15 Signs You Are a Victim of Gaslighting
Gaslighting is harmful to those on the receiving end for a number of reasons. For instance, it can cause anxiety and depression. It also has been linked to panic attacks and nervous breakdowns. For this reason, it is extremely important to recognize when you are being gaslighted. The best way to determine whether you’re experiencing this covert form of manipulation is to ask yourself if any of the following statements is true about your life:
- You find yourself doubting your feelings or your sense of reality, and try to convince yourself that the treatment you receive is not that bad or that you are too sensitive.
- You doubt your judgment, perceptions, reality and/or abilities. As a result, you are afraid of “speaking up” or expressing your emotions. You have learned that sharing your opinion usually makes you feel worse in the end. So, you stay silent instead.
- You feel vulnerable and insecure. As a result, you often feel like you “walk on eggshells” around your partner/friend/family member. You feel on edge and lack self-esteem.
- You feel trapped, alone and powerless. And you are convinced that everyone around you thinks you are strange, crazy or unstable just like your partner/friend/family member says you are.
- Your partner/friend/family member’s words make you feel like you are wrong, stupid, crazy or inadequate. Sometimes you even find yourself repeating these statements to yourself.
- You are disappointed in who you have become. For instance, you feel like you are weak and passive and that you used to be stronger and more assertive in the past.
- Your partner/friend/family member’s behavior confuses you—with actions that appear like Dr. Jekyll and Mr. Hyde.
- Your partner/friend/family member minimizes hurtful behaviors or words by saying something like: “I was just joking” or “You are too sensitive.” Even if they were teasing, it still needs to be acknowledged.
- You feel like something terrible is about to happen when you are around your partner/friend/family member. This may include feeling threatened and on-edge but you don’t know why.
- You feel the need to apologize all the time for what you do or who you are.
- You feel like you are never “good enough.” As a result, you try to live up to the expectations and demands of others, even if they are unreasonable.
- You frequently second-guess your memories and wonder if you accurately remember the details of past events. You may have even stopped trying to share what you remember for fear that it is wrong.
- You apologize all the time for what you do or who you are, assuming people are disappointed in you or that you have somehow screwed up.

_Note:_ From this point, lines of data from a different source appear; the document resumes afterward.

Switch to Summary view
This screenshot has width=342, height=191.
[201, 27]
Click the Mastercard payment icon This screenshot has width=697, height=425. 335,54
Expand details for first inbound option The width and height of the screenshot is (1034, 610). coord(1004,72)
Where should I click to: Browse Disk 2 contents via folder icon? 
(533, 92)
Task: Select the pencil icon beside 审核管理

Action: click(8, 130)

- You wonder if there’s something fundamentally wrong with you. In other words, you worry that you might truly be crazy, neurotic or “losing it.”

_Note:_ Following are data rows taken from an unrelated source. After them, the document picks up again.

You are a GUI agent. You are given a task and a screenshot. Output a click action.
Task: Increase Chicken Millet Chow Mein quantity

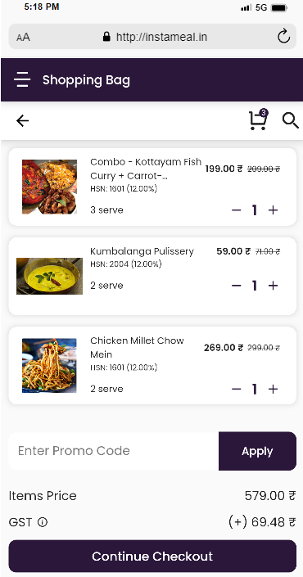[273, 389]
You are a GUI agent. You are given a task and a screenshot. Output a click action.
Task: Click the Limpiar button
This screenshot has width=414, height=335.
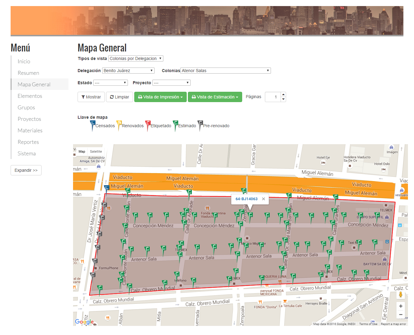(x=119, y=97)
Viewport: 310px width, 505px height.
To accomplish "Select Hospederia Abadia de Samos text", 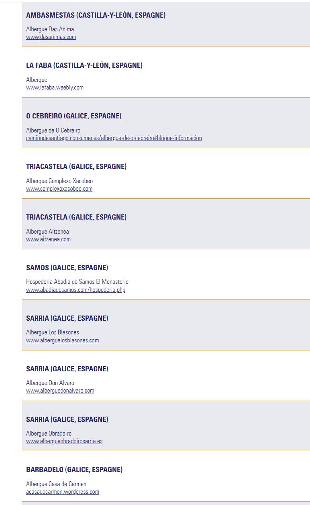I will (77, 282).

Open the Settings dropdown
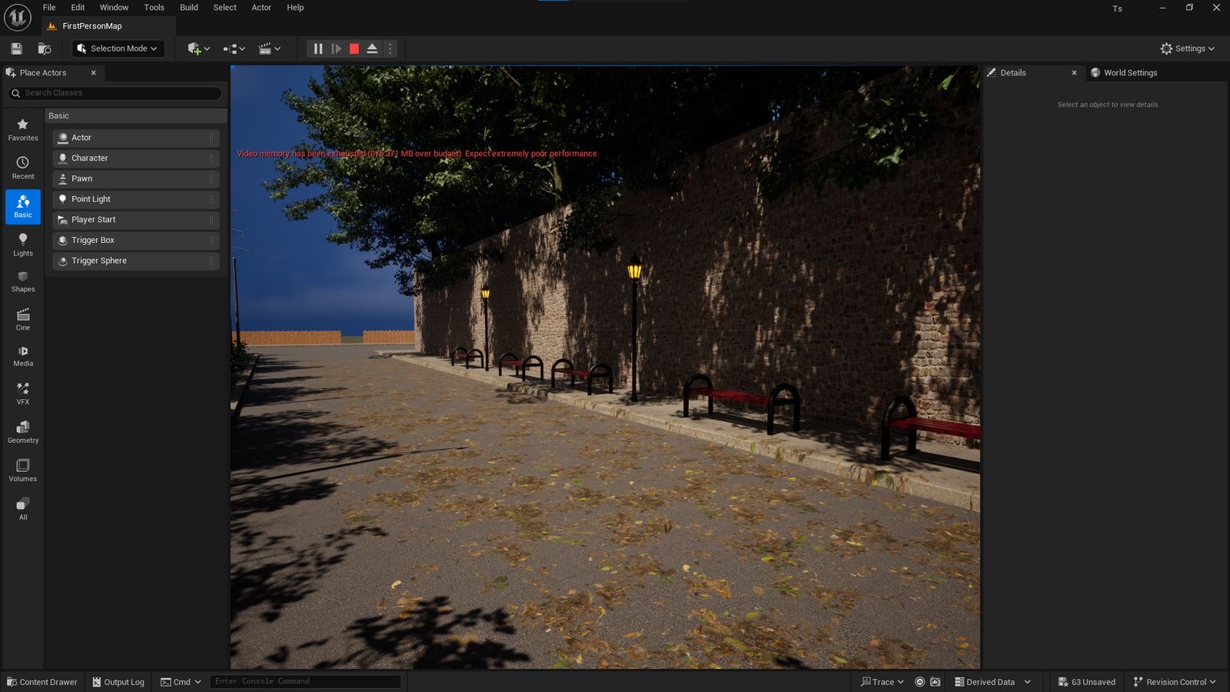1187,48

- You find it hard to make decisions because you distrust yourself. You would rather allow your partner/friend/family member to make decisions for you or avoid decision-making altogether.

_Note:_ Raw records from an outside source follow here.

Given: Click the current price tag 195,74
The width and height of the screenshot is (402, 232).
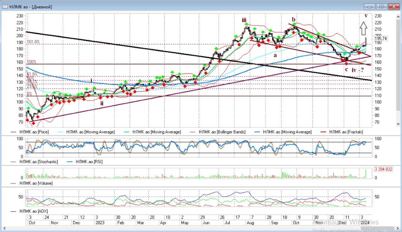Looking at the screenshot, I should coord(380,38).
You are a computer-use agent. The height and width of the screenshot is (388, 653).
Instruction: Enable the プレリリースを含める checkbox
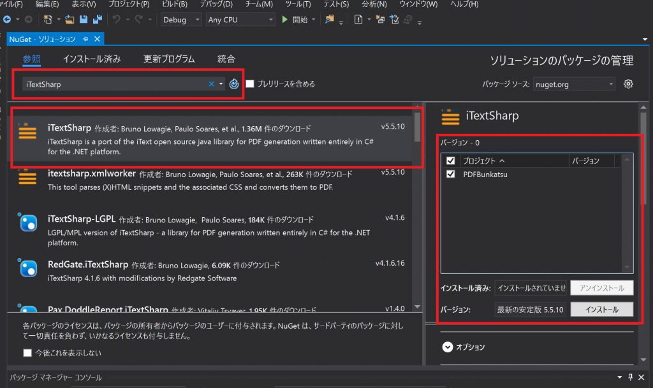click(249, 83)
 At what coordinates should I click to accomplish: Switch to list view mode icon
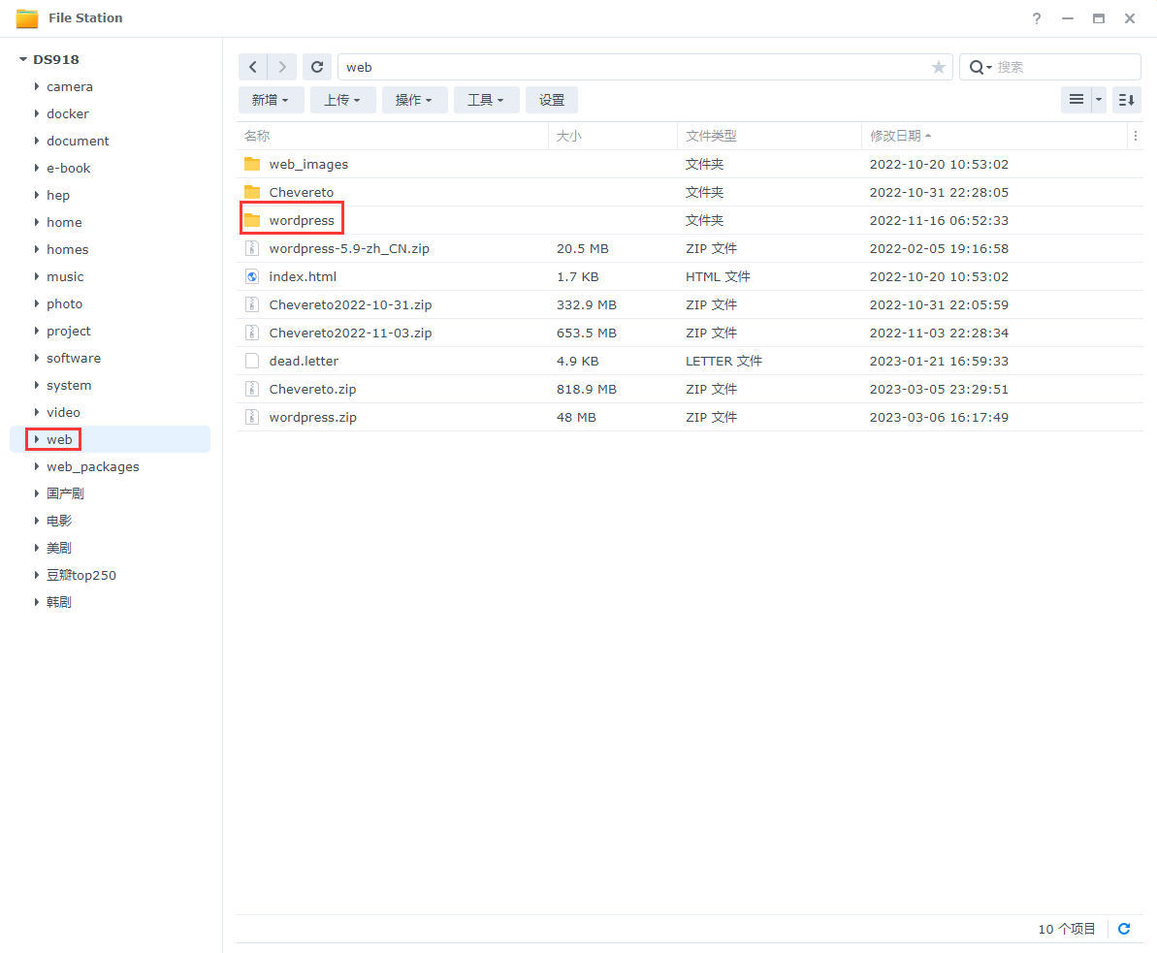click(1076, 100)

If you can identify with any of these signs of gaslighting or to be a victim of gaslighting, it is important that you seek professional help right away. Your doctor can recommend a counselor who is equipped to help you process and deal with what is happening to you. In the meantime, remember that you are not to blame for what you are experiencing. The person gaslighting you is making a choice to behave this way. He or she is to blame. You did not ask for it. You did not cause it. And you did not bring it upon yourself.